--- begin ---

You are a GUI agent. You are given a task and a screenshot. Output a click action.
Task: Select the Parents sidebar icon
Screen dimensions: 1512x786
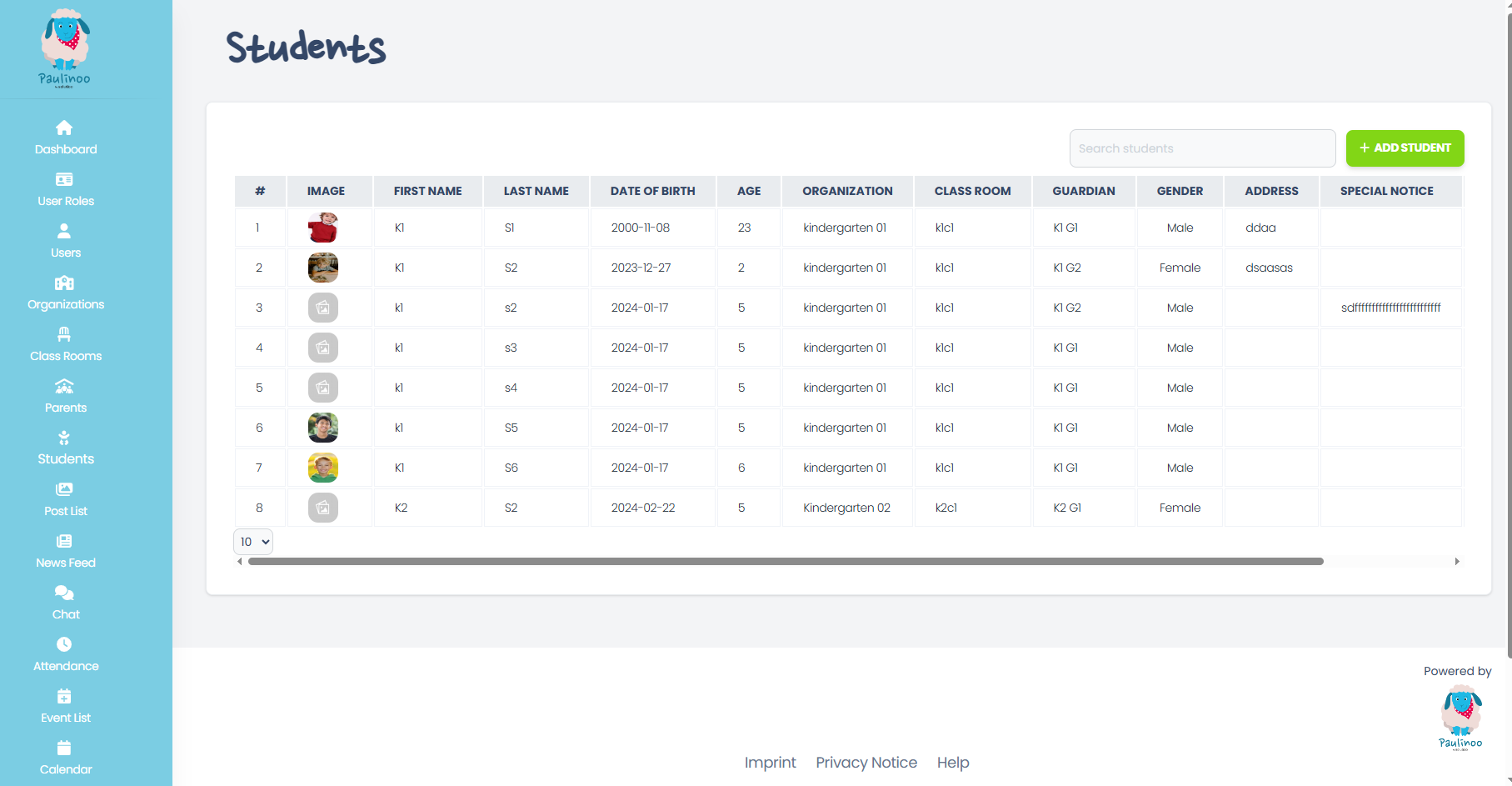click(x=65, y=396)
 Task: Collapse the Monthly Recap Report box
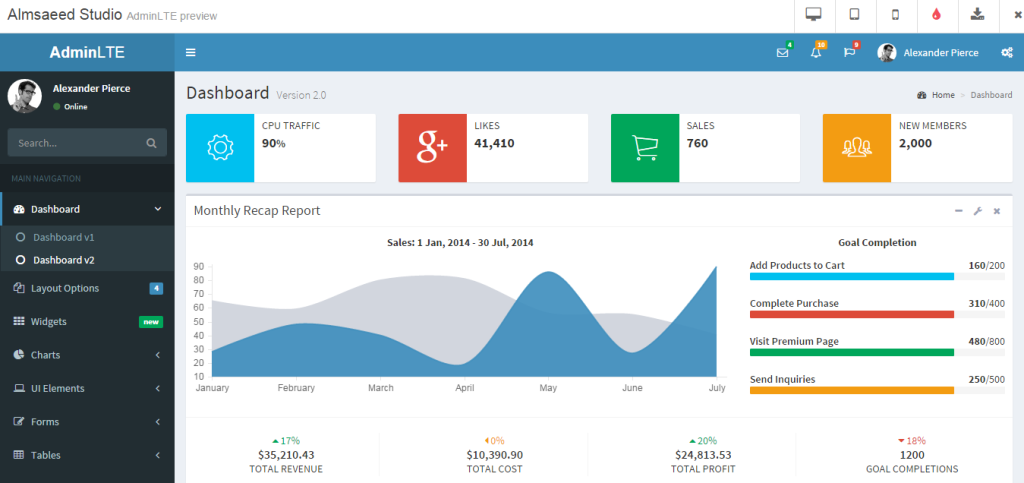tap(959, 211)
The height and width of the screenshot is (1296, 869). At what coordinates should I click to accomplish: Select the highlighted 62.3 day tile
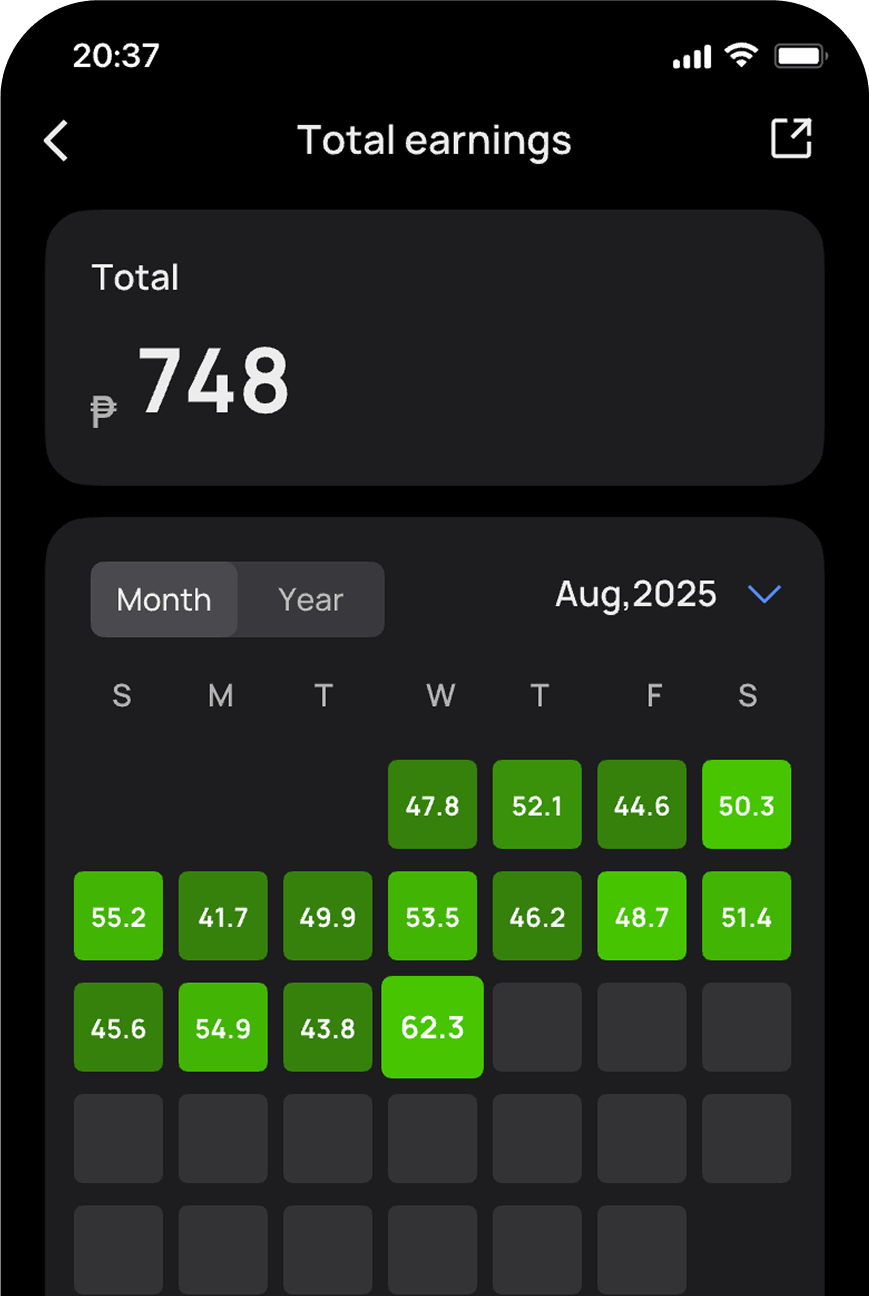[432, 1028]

--- end ---

**Work instructions**
Rewrite all the records above, swapping every "screenshot" for "screen image" and changing nothing else. Leave the pictures out of your answer.

**Answer to this task**
You are a GUI agent. You are given a task and a screen image. Output a click action.
Task: Select the Parents sidebar icon
Screen dimensions: 1512x786
click(x=65, y=396)
 Task: Collapse the Monthly Recap Report box
tap(959, 211)
The height and width of the screen image is (1296, 869). At what coordinates should I click to accomplish: Select the highlighted 62.3 day tile
[432, 1028]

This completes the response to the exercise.